All of lore.kernel.org
 help / color / mirror / Atom feed
* [RFC PATCH 0/1] Modify dql.min_limit value inside the driver
@ 2021-03-09 15:23 Vincent Mailhol
  2021-03-09 15:23 ` [RFC PATCH 1/1] dql: add dql_set_min_limit() Vincent Mailhol
  0 siblings, 1 reply; 5+ messages in thread
From: Vincent Mailhol @ 2021-03-09 15:23 UTC (permalink / raw)
  To: Marc Kleine-Budde, linux-can, linux-kernel, netdev, Tom Herbert,
	Eric Dumazet
  Cc: Peter Zijlstra, Randy Dunlap, Vincent Mailhol

Abstract: would like to directly set dql.min_limit value inside a
driver to improve BQL performances of a CAN USB driver.

CAN packets have a small PDU: for classical CAN maximum size is
roughly 16 bytes (8 for payload and 8 for arbitration, CRC and
others).

I am writing an CAN driver for an USB interface.

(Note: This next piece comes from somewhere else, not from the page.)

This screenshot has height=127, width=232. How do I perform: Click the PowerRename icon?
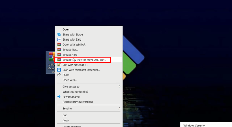coord(59,97)
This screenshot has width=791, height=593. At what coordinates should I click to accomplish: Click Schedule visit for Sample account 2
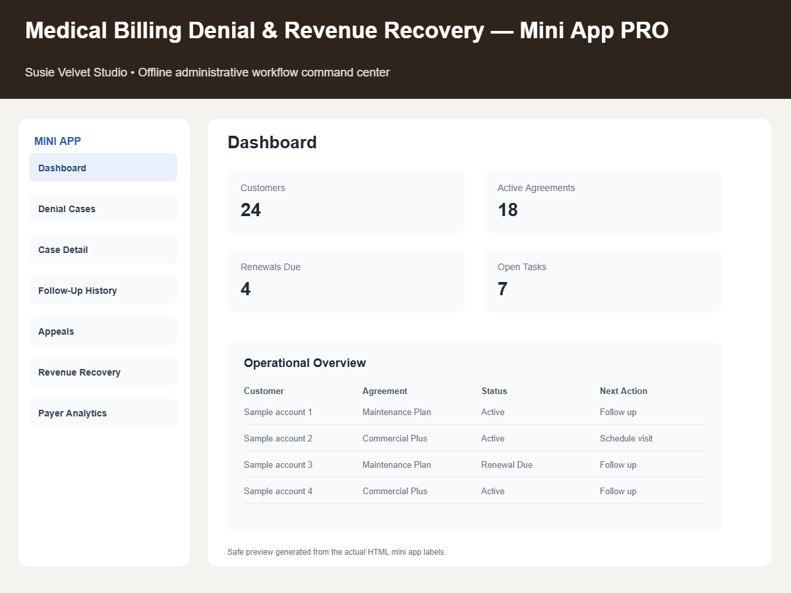pos(626,438)
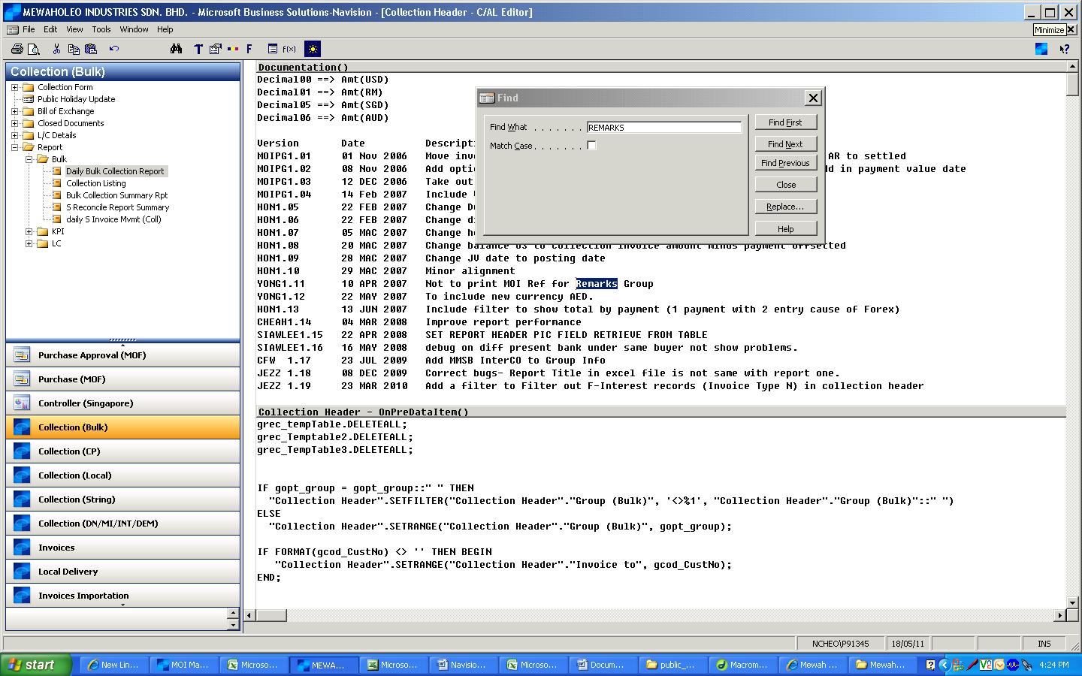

To compensate the
extra latency introduced by the USB, I want to group several CAN
frames and do one USB bulk send. To this purpose, I implemented BQL in
my driver.

However, the BQL algorithms can take time to adjust, especially if
there are small bursts.

The best way I found is to directly modify the dql.min_limit and set
it to some empirical values. This way, even during small burst events
I can have a good throughput. Slightly increasing the dql.min_limit
has no measurable impact on the latency as long as frames fit in the
same USB packet (i.e. BQL overheard is negligible compared to USB
overhead).

The BQL was not designed for USB nor was it designed for CAN's small
PDUs which probably explains why I am the first one to ever have
thought of using dql.min_limit within the driver.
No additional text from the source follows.